In the listing below, swap "Helpdesk" for "Support Desk" and reproduce every line with nothing else altered, leaving out the pictures.

** BEGIN Available data **

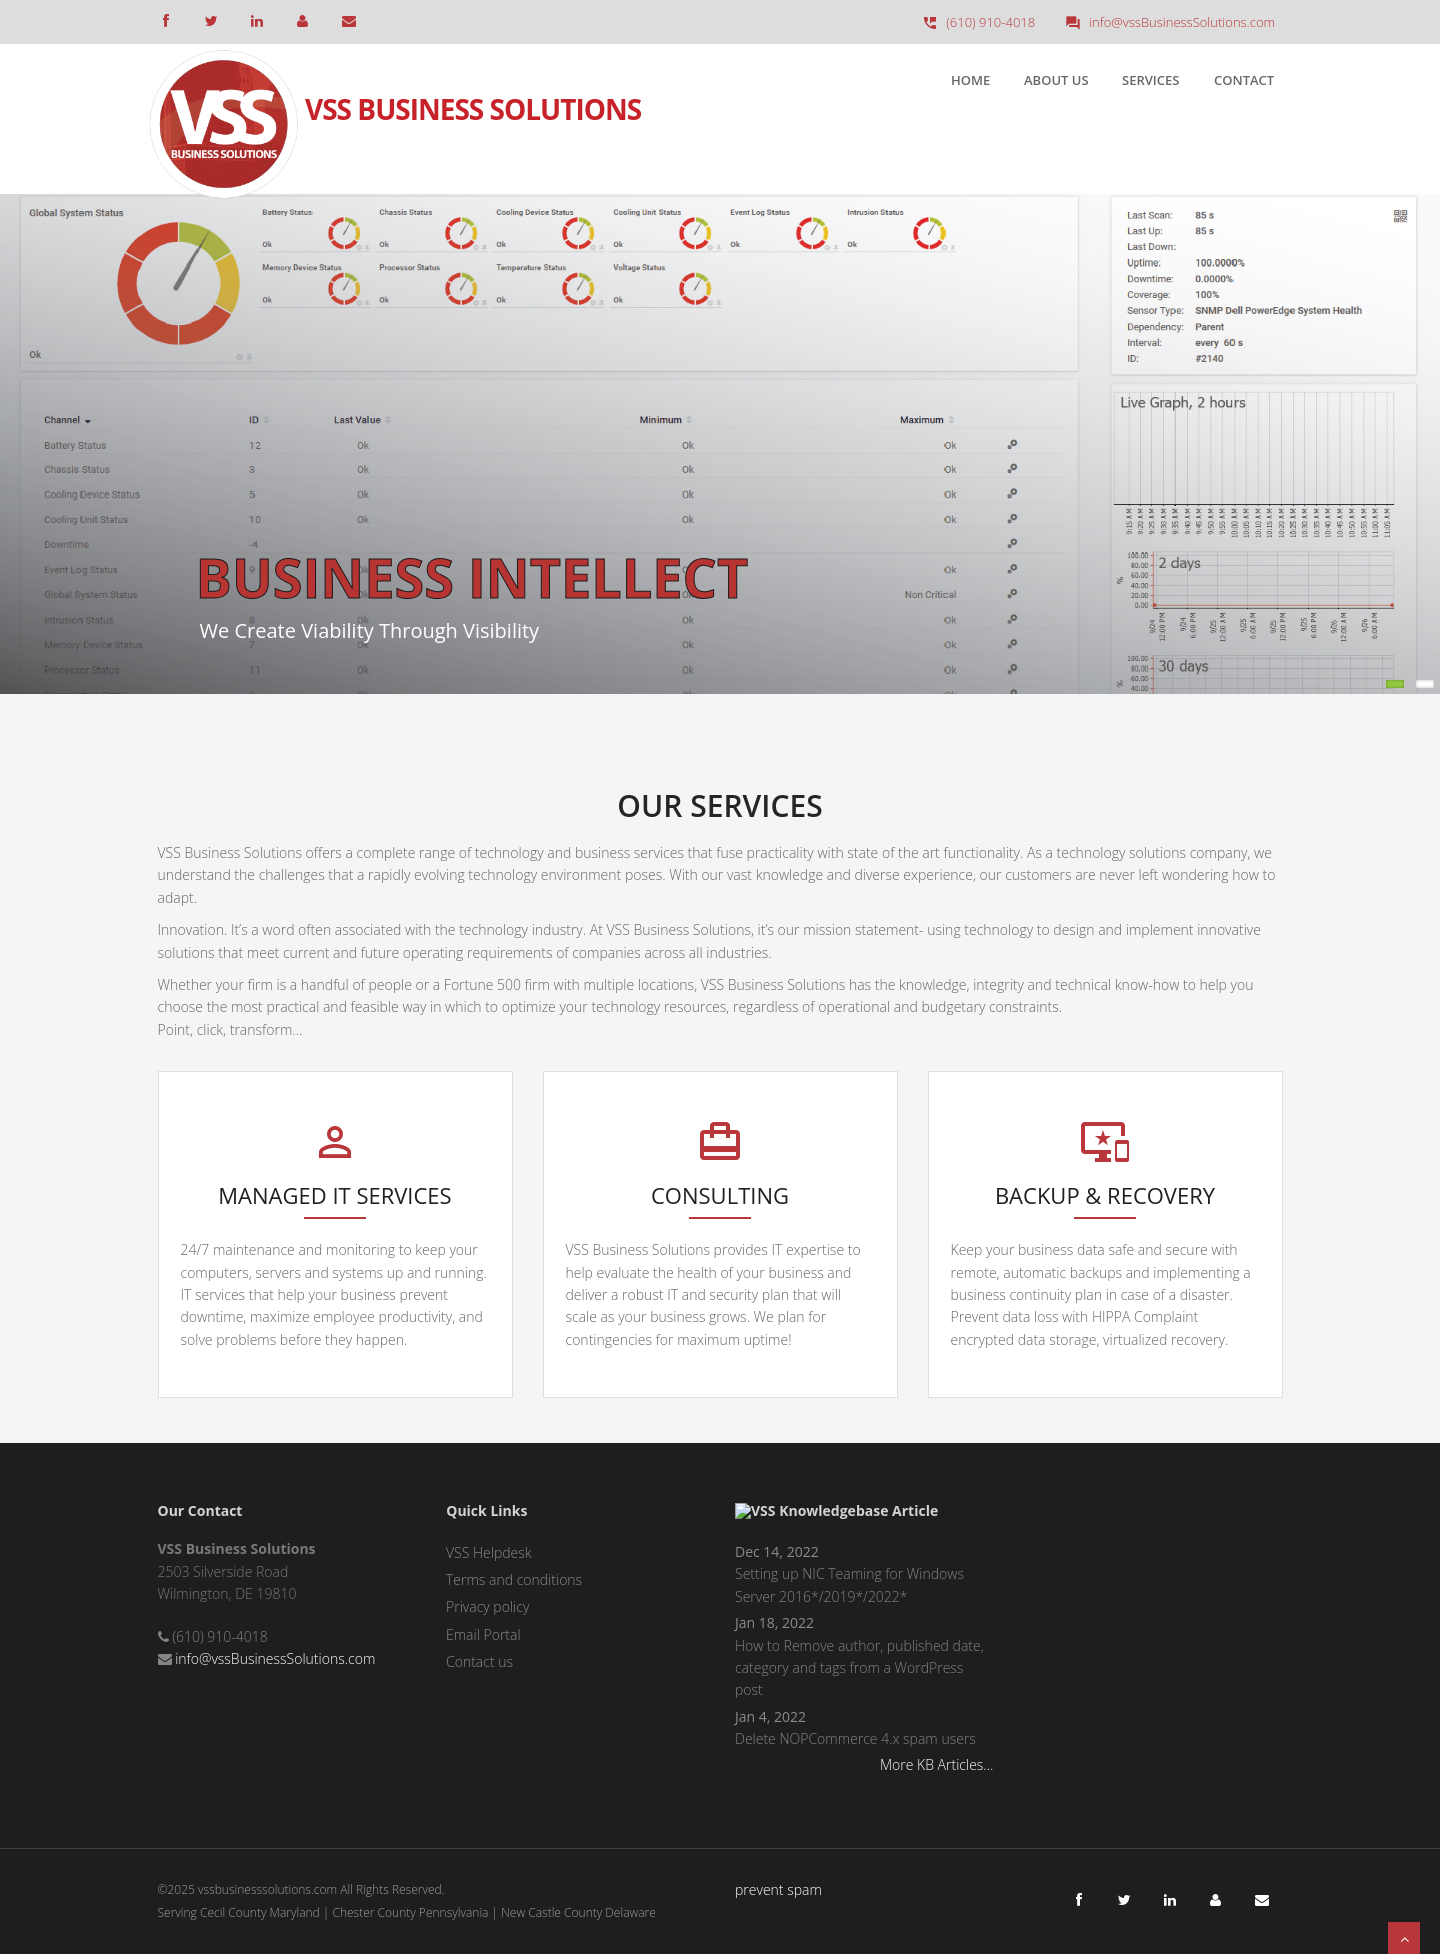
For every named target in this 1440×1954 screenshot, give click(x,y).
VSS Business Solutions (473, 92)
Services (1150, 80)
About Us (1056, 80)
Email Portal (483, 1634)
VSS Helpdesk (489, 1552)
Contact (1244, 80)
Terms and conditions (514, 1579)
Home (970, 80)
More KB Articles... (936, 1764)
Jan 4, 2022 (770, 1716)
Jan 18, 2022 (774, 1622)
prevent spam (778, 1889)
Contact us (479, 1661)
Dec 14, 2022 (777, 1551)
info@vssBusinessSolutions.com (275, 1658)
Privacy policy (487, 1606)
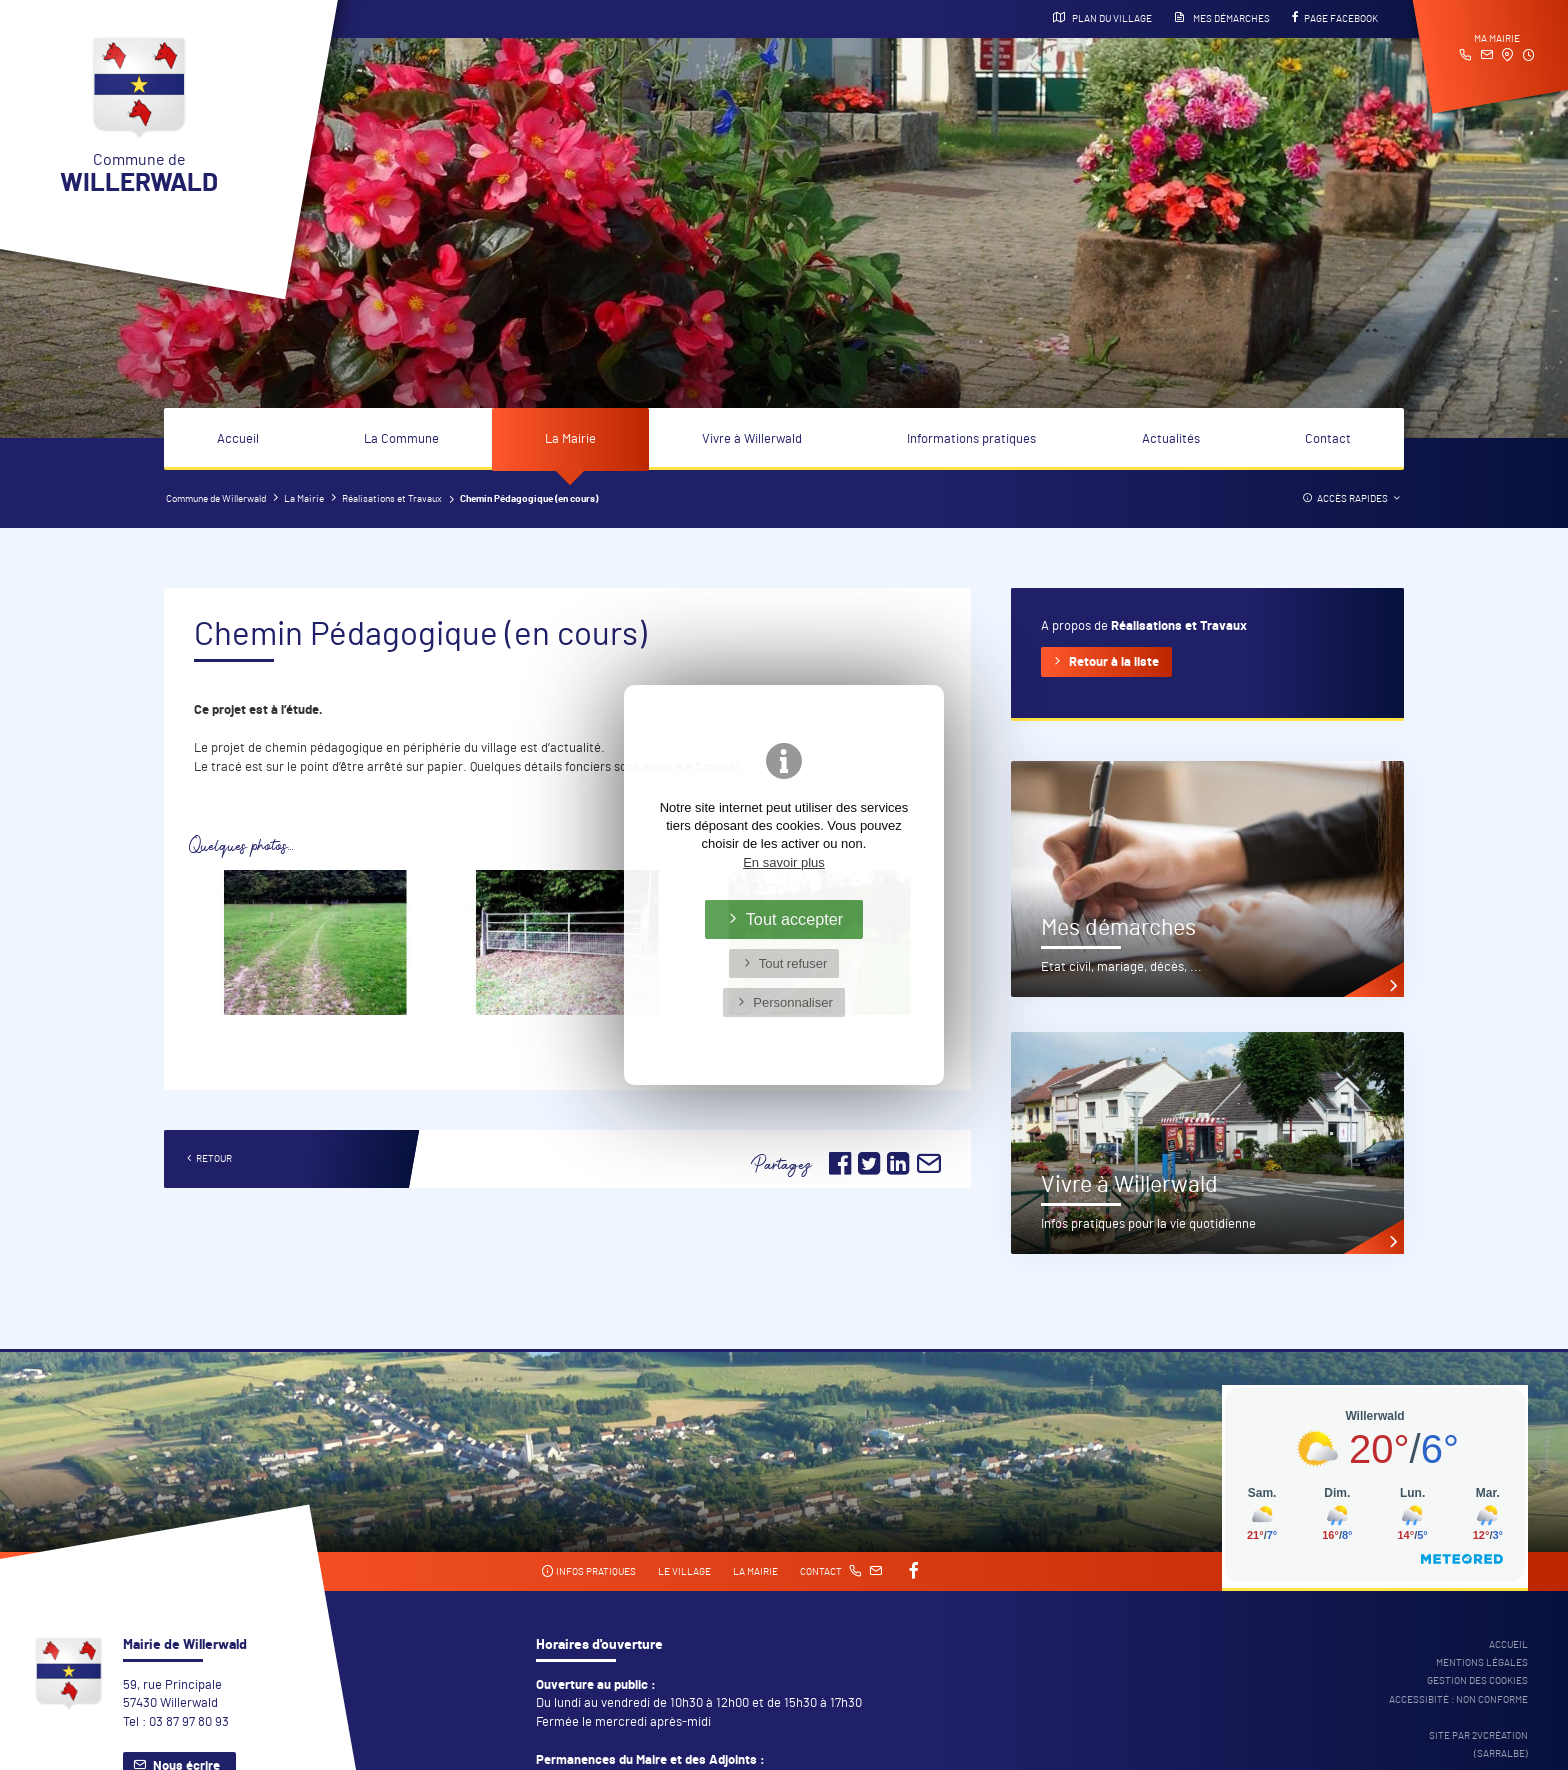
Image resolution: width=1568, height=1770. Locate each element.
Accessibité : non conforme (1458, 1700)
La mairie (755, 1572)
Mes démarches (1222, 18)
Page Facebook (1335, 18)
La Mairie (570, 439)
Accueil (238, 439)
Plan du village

** END Available data **

Response to the task =>
For every named target in this 1440×1954 screenshot, give click(x,y).
VSS Business Solutions (473, 92)
Services (1150, 80)
About Us (1056, 80)
Email Portal (483, 1634)
VSS Support Desk (489, 1552)
Contact (1244, 80)
Terms and conditions (514, 1579)
Home (970, 80)
More KB Articles... (936, 1764)
Jan 4, 2022 (770, 1716)
Jan 18, 2022 (774, 1622)
prevent spam (778, 1889)
Contact us (479, 1661)
Dec 14, 2022 (777, 1551)
info@vssBusinessSolutions.com (275, 1658)
Privacy policy (487, 1606)
Image resolution: width=1568, height=1770. Locate each element.
Accessibité : non conforme (1458, 1700)
La mairie (755, 1572)
Mes démarches (1222, 18)
Page Facebook (1335, 18)
La Mairie (570, 439)
Accueil (238, 439)
Plan du village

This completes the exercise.